The deciding factor: The Veteran's service-connected disabilities render him unemployable as they limit his ability to perform the physical acts required by employment.
- Claimed conditions
- right knee instability, left knee instability, right knee patellofemoral pain syndrome, back disability, left hip strain, degenerative left knee disability, tinnitus, papular dermatitis
- How they argued it
- Direct service connection
- Exposure basis
- None
- Rating assigned
- 0%
- Decision date
- October 31, 2022
- Citation
- 22060983
This is a plain-language summary generated by AI from a public Board of Veterans’ Appeals decision. It can contain errors — always verify against the original. Look up the original decision on VA.gov (opens in a new tab) using citation 22060983.
What this means for you
A grant means the Board agreed the veteran was entitled to the benefit.

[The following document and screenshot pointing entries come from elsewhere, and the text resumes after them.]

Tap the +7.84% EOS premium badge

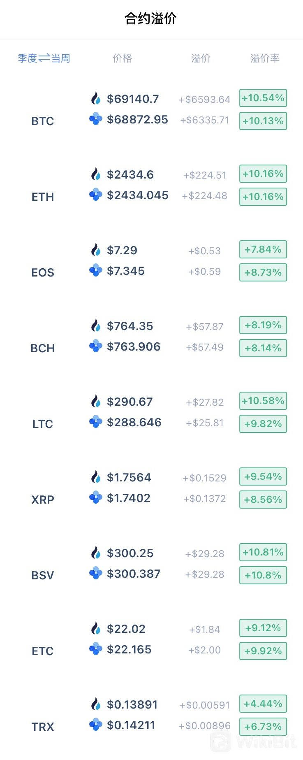(x=263, y=249)
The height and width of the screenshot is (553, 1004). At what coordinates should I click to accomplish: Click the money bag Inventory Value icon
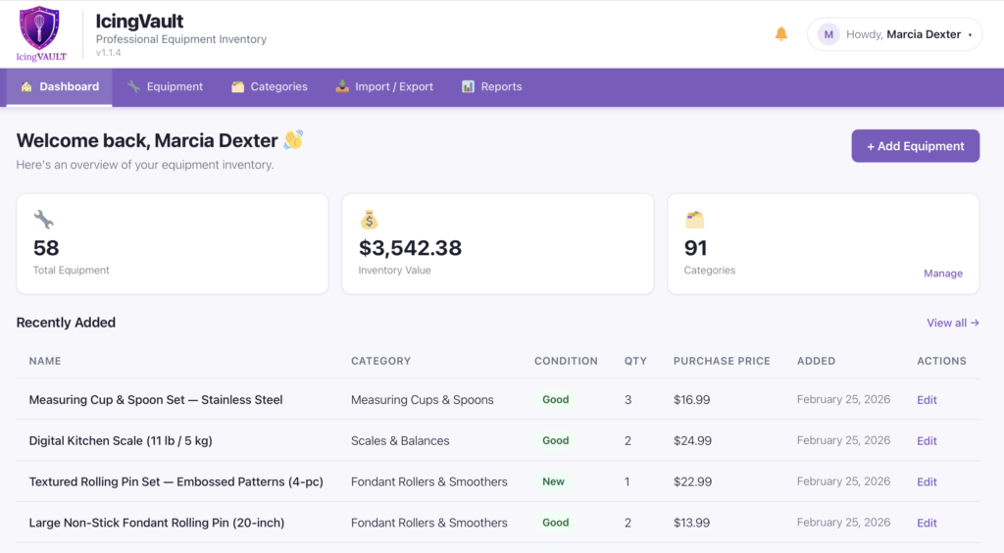[x=369, y=220]
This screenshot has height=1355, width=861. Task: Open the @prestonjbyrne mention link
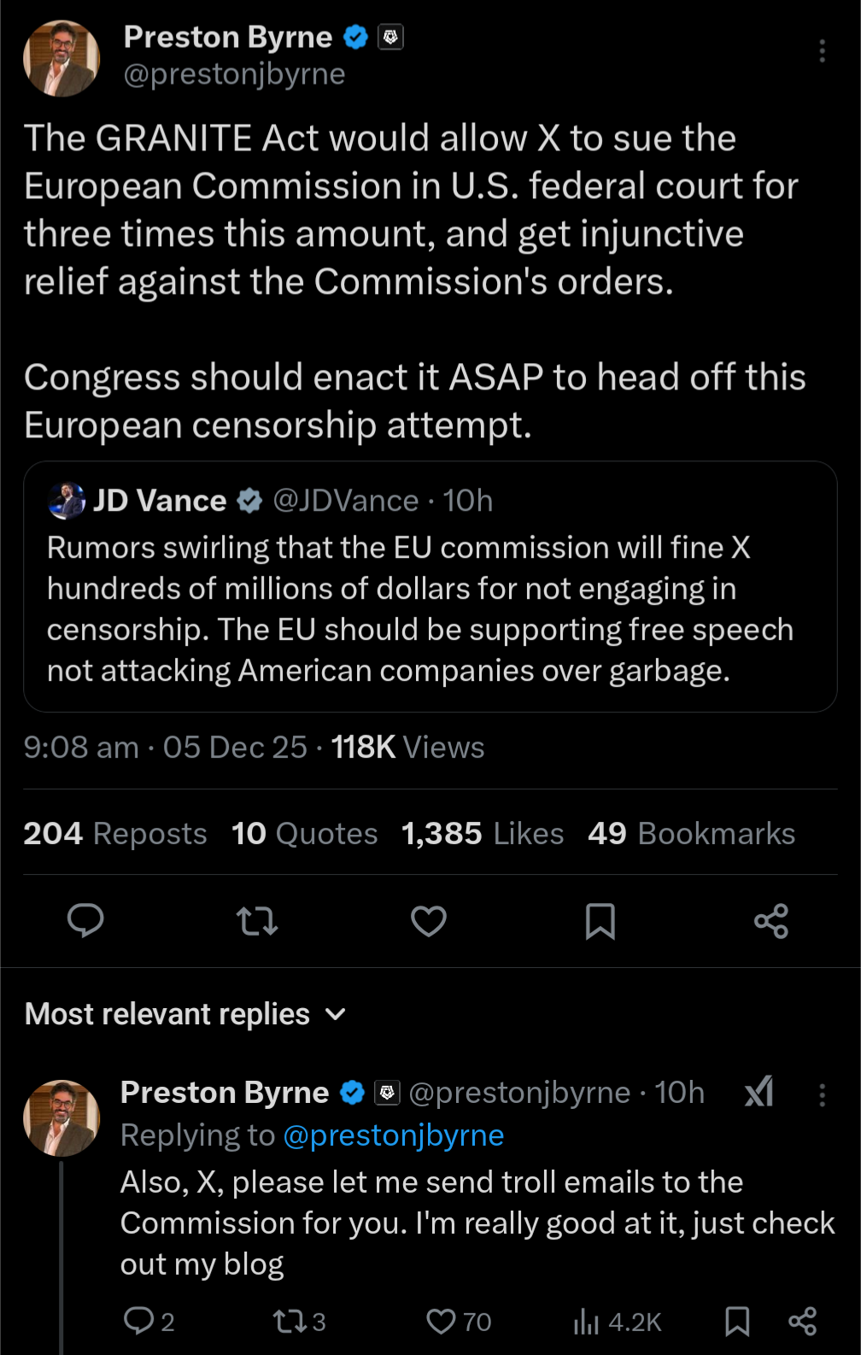pyautogui.click(x=393, y=1135)
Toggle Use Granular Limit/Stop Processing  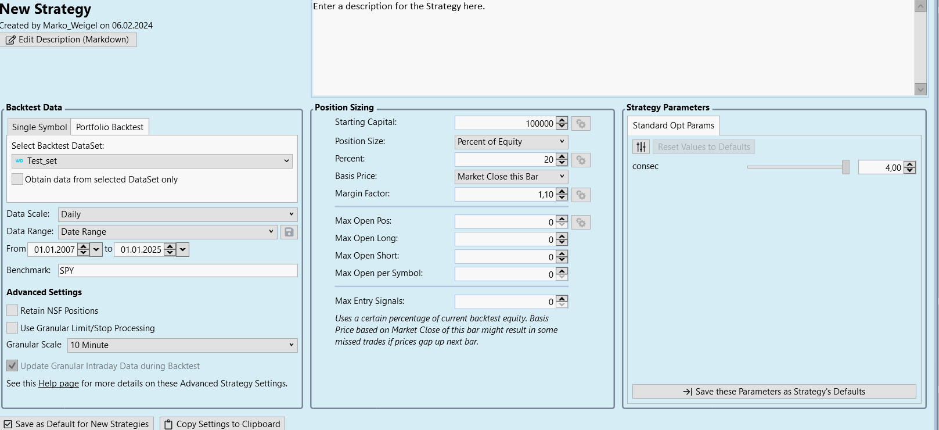click(x=12, y=328)
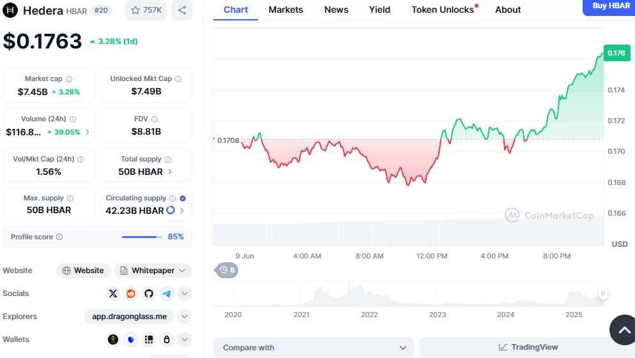
Task: Open the Binance wallet icon
Action: click(x=113, y=339)
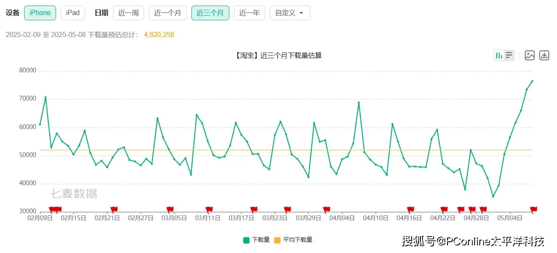Switch to the iPad tab

click(72, 13)
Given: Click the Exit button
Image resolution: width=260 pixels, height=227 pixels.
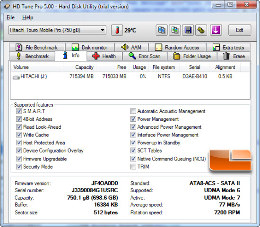Looking at the screenshot, I should click(x=240, y=30).
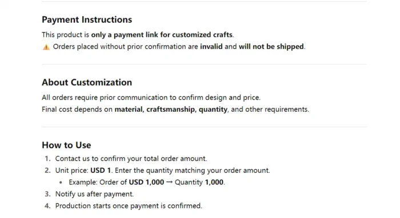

Decisions like this show the kind of evidence and arguments that tend to succeed for claims like it.
What you can do next
Related decisions
Other Board decisions on a similar condition or argued the same way.
- Remanded (sent back)
The Board remands the issue of entitlement to service connection for a back disability due to a duty to assist error, specifically regarding VA's failure to provide the Veteran with a VA examination prior to the rating decision.
- Partly granted
The Board granted service connection for asthma and remanded claims for insomnia and sleep apnea. Other conditions were denied.
- Dismissed
The Veteran withdrew the appeals for service connection for bilateral pes planus, obstructive sleep apnea, bilateral hearing loss, tinnitus, and chronic obstructive pulmonary disease (COPD).
- Remanded (sent back)
The Board remands the claim for service connection for tinnitus to correct a duty to assist error, as the Veteran's lay statements regarding onset and continuity of symptoms were not adequately considered in the previous decision.